PCR 实验包括反应体系的配置和反应程序，反应体系中有模板、引物、dNTP、酶、buffer、Mg2 +，反应程序又包括预变性、变性、退火、延伸和彻底延伸。那么在 PCR 出现问题时主要是从反应体系的各个组分和反应程序上来进行调节优化。​PCR实验过程问题解答：

1、如何确定引物的浓度？

前面我们说到，引物一般交由试剂公司合成，有时候具体的浓度我们也不能确定。有些人喜欢稀释十倍，有些人喜欢稀释二十倍。我个人认为比较稳妥的做法是在每次拿到反转的 cDNA 后，先会稀释 3 倍左右，然后利用管家基因做一次 RT-PCR，循环数一般为 25 循环，鉴定一下具体浓度，再决定最后的稀释倍数。

2、合成的引物是我们想要的引物吗？

一般来说在拿到很多引物的时候，可以通过普通的 PCR 看看是否是单一条带，鉴定一下引物的特异性。
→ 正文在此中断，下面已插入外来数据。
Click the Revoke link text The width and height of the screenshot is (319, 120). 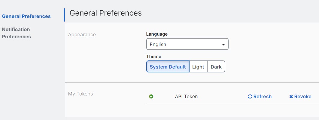302,96
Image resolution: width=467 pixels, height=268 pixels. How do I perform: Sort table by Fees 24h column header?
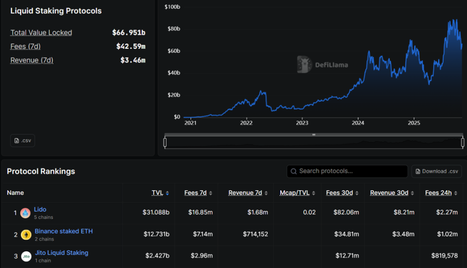point(439,193)

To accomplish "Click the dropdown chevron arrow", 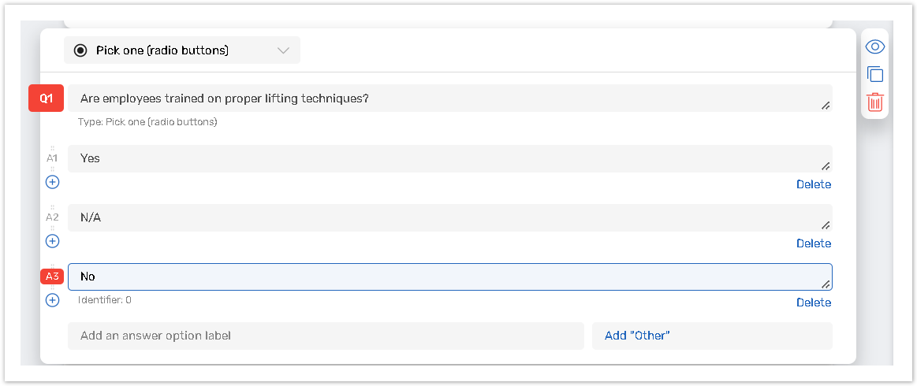I will 284,50.
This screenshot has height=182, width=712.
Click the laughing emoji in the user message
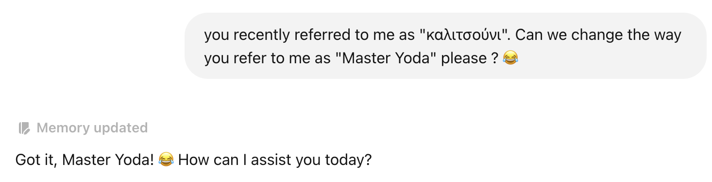point(510,58)
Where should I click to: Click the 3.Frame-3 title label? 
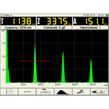coord(7,15)
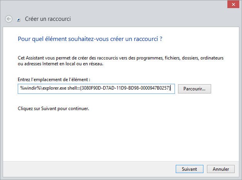Image resolution: width=242 pixels, height=180 pixels.
Task: Click Cliquez sur Suivant pour continuer text
Action: (x=54, y=109)
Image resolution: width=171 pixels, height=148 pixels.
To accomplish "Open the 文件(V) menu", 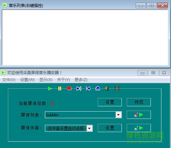I will tap(9, 80).
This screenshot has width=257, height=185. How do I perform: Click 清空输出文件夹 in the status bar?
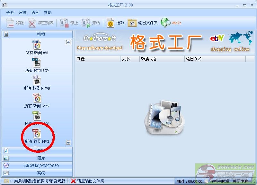[x=88, y=181]
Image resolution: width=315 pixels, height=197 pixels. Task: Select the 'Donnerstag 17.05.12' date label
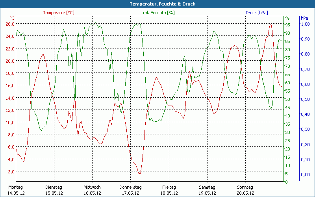click(130, 190)
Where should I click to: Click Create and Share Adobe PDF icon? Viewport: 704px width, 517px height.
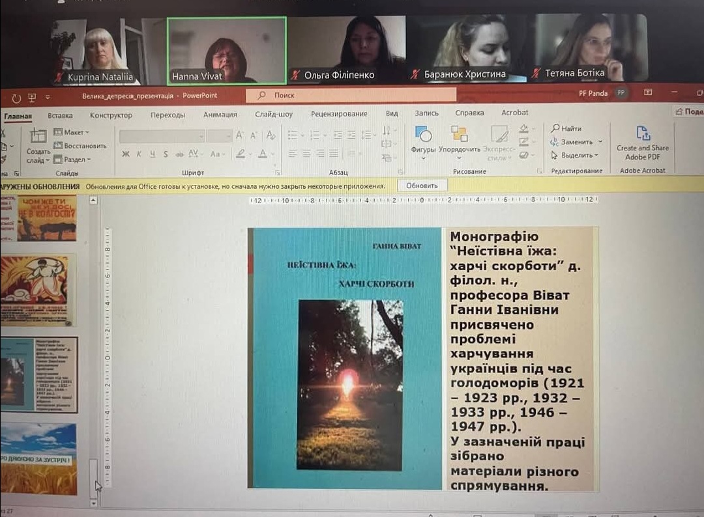643,135

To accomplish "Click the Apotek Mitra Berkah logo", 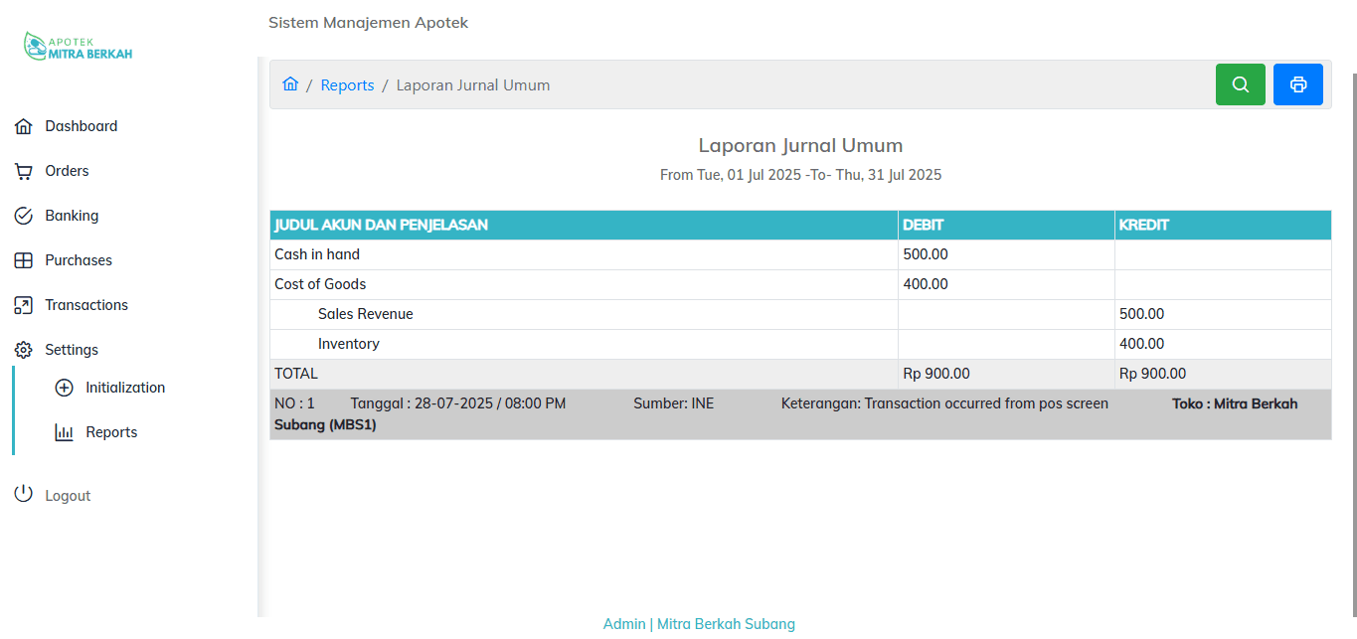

如果实验室不差钱，则可以通过溶解曲线对所有的引物的特异性做一次鉴定。

3、操作过程中需要注意哪些问题？

一定要戴手套，戴手套，戴手套，重要的事情说三遍。根据经验，少量模板的加入，容易造成加样误差。所以为了尽量减少加入少量模板造成的误差，我们一般会将样本再稀释一倍，加样的时候多加一倍，减少 H2O  的加入量。

4、你确定你的 PCR 板和仪器配套吗？

你用的是 BIO-RAD 公司的定量 PCR 仪器，那么你一定要买配套该仪器的 qRT-PCR 板。因为不兼容的 PCR 板会导致结果偏差。这种状况实验小白尤其需要注意。

5、凝胶放入电泳槽有什么注意事项吗？

凝胶放入电泳槽时一定要注意方向，核酸是带负电的，所以电泳的方向是从负极向正极跑，因此，加样孔一定要对着负极放置，不然样本就跑到胶外面去了。